(Stored data)
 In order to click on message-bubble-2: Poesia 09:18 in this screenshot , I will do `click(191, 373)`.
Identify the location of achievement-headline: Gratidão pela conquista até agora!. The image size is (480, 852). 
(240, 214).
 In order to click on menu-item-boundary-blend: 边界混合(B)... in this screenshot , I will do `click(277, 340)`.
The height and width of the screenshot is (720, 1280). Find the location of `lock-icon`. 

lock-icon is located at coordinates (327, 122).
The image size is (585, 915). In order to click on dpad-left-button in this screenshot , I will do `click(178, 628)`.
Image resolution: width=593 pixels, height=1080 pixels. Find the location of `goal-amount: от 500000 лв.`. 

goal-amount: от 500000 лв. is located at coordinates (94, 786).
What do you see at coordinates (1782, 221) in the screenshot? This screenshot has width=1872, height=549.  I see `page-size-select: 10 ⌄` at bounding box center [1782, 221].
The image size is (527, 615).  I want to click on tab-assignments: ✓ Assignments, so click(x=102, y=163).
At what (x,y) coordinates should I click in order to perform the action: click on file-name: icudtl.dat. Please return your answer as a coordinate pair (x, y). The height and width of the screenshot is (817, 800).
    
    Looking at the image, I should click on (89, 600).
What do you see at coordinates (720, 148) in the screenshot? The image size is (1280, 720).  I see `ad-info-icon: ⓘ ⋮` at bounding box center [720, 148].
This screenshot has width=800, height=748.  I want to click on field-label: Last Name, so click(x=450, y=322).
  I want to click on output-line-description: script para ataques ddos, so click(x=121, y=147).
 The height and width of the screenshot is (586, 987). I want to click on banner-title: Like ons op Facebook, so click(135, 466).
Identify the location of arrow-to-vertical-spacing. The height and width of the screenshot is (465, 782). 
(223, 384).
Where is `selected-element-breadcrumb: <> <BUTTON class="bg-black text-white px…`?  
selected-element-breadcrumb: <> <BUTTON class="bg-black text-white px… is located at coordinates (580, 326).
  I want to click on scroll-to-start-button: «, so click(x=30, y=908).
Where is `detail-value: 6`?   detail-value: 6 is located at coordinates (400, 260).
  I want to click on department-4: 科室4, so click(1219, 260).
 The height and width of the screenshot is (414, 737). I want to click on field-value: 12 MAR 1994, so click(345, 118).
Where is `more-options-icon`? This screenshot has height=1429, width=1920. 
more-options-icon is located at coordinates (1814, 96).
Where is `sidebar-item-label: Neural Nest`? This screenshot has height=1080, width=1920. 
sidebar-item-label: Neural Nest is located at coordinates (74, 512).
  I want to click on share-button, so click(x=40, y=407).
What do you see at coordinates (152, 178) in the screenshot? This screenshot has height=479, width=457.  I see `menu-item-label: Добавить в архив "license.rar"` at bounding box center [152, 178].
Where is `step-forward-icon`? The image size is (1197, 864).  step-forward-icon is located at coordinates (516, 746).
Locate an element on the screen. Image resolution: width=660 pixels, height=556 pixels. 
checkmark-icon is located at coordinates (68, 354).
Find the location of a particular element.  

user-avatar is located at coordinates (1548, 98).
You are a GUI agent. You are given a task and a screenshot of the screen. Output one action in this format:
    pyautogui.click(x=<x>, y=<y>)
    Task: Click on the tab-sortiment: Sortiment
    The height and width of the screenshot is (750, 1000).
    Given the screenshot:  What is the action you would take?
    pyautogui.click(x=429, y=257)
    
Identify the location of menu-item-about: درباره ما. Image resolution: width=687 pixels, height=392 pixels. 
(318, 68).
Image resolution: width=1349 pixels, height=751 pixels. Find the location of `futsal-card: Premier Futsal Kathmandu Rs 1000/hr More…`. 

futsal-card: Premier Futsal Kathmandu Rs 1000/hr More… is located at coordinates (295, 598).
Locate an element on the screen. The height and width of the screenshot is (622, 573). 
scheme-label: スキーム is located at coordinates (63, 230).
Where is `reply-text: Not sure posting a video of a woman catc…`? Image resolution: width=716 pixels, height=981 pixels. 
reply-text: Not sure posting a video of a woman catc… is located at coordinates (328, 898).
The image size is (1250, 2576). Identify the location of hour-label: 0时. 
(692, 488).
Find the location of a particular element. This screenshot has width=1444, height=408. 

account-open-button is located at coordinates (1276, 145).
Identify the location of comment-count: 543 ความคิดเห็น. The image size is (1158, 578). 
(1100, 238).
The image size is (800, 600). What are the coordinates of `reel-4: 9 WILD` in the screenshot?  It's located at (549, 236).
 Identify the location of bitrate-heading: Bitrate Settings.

● PROBLEM REQUIREMENTS
Turn every line of the records above into a numbered list, and drop the blank lines.

● TASK RESULT
1.  In order to click on message-bubble-2: Poesia 09:18 in this screenshot , I will do `click(191, 373)`.
2. Identify the location of achievement-headline: Gratidão pela conquista até agora!. The image size is (480, 852). 
3. (240, 214).
4.  In order to click on menu-item-boundary-blend: 边界混合(B)... in this screenshot , I will do `click(277, 340)`.
5. The height and width of the screenshot is (720, 1280). Find the location of `lock-icon`. 
6. lock-icon is located at coordinates (327, 122).
7. The image size is (585, 915). In order to click on dpad-left-button in this screenshot , I will do `click(178, 628)`.
8. Image resolution: width=593 pixels, height=1080 pixels. Find the location of `goal-amount: от 500000 лв.`. 
9. goal-amount: от 500000 лв. is located at coordinates (94, 786).
10. What do you see at coordinates (1782, 221) in the screenshot? This screenshot has width=1872, height=549.  I see `page-size-select: 10 ⌄` at bounding box center [1782, 221].
11. The image size is (527, 615).  I want to click on tab-assignments: ✓ Assignments, so click(x=102, y=163).
12. At what (x,y) coordinates should I click in order to perform the action: click on file-name: icudtl.dat. Please return your answer as a coordinate pair (x, y). The height and width of the screenshot is (817, 800).
13.     Looking at the image, I should click on (89, 600).
14. What do you see at coordinates (720, 148) in the screenshot? The image size is (1280, 720).  I see `ad-info-icon: ⓘ ⋮` at bounding box center [720, 148].
15. This screenshot has width=800, height=748.  I want to click on field-label: Last Name, so click(x=450, y=322).
16.   I want to click on output-line-description: script para ataques ddos, so click(x=121, y=147).
17.  The height and width of the screenshot is (586, 987). I want to click on banner-title: Like ons op Facebook, so click(135, 466).
18. Identify the location of arrow-to-vertical-spacing. The height and width of the screenshot is (465, 782). 
19. (223, 384).
20. Where is `selected-element-breadcrumb: <> <BUTTON class="bg-black text-white px…`?  
21. selected-element-breadcrumb: <> <BUTTON class="bg-black text-white px… is located at coordinates (580, 326).
22.   I want to click on scroll-to-start-button: «, so click(x=30, y=908).
23. Where is `detail-value: 6`?   detail-value: 6 is located at coordinates (400, 260).
24.   I want to click on department-4: 科室4, so click(1219, 260).
25.  The height and width of the screenshot is (414, 737). I want to click on field-value: 12 MAR 1994, so click(345, 118).
26. Where is `more-options-icon`? This screenshot has height=1429, width=1920. 
27. more-options-icon is located at coordinates (1814, 96).
28. Where is `sidebar-item-label: Neural Nest`? This screenshot has height=1080, width=1920. 
29. sidebar-item-label: Neural Nest is located at coordinates (74, 512).
30.   I want to click on share-button, so click(x=40, y=407).
31. What do you see at coordinates (152, 178) in the screenshot? This screenshot has height=479, width=457.  I see `menu-item-label: Добавить в архив "license.rar"` at bounding box center [152, 178].
32. Where is `step-forward-icon`? The image size is (1197, 864).  step-forward-icon is located at coordinates (516, 746).
33. Locate an element on the screen. Image resolution: width=660 pixels, height=556 pixels. 
34. checkmark-icon is located at coordinates (68, 354).
35. Find the location of a particular element.  
36. user-avatar is located at coordinates (1548, 98).
37. You are a GUI agent. You are given a task and a screenshot of the screen. Output one action in this format:
38.     pyautogui.click(x=<x>, y=<y>)
39.     Task: Click on the tab-sortiment: Sortiment
40.     The height and width of the screenshot is (750, 1000).
41.     Given the screenshot:  What is the action you would take?
42.     pyautogui.click(x=429, y=257)
43. Identify the location of menu-item-about: درباره ما. Image resolution: width=687 pixels, height=392 pixels. 
44. (318, 68).
45. Image resolution: width=1349 pixels, height=751 pixels. Find the location of `futsal-card: Premier Futsal Kathmandu Rs 1000/hr More…`. 
46. futsal-card: Premier Futsal Kathmandu Rs 1000/hr More… is located at coordinates (295, 598).
47. Locate an element on the screen. The height and width of the screenshot is (622, 573). 
48. scheme-label: スキーム is located at coordinates (63, 230).
49. Where is `reply-text: Not sure posting a video of a woman catc…`? Image resolution: width=716 pixels, height=981 pixels. 
50. reply-text: Not sure posting a video of a woman catc… is located at coordinates (328, 898).
51. The image size is (1250, 2576). Identify the location of hour-label: 0时. 
52. (692, 488).
53. Find the location of a particular element. This screenshot has width=1444, height=408. 
54. account-open-button is located at coordinates (1276, 145).
55. Identify the location of comment-count: 543 ความคิดเห็น. The image size is (1158, 578). 
56. (1100, 238).
57. The image size is (800, 600). What are the coordinates of `reel-4: 9 WILD` in the screenshot?  It's located at (549, 236).
58.  Identify the location of bitrate-heading: Bitrate Settings.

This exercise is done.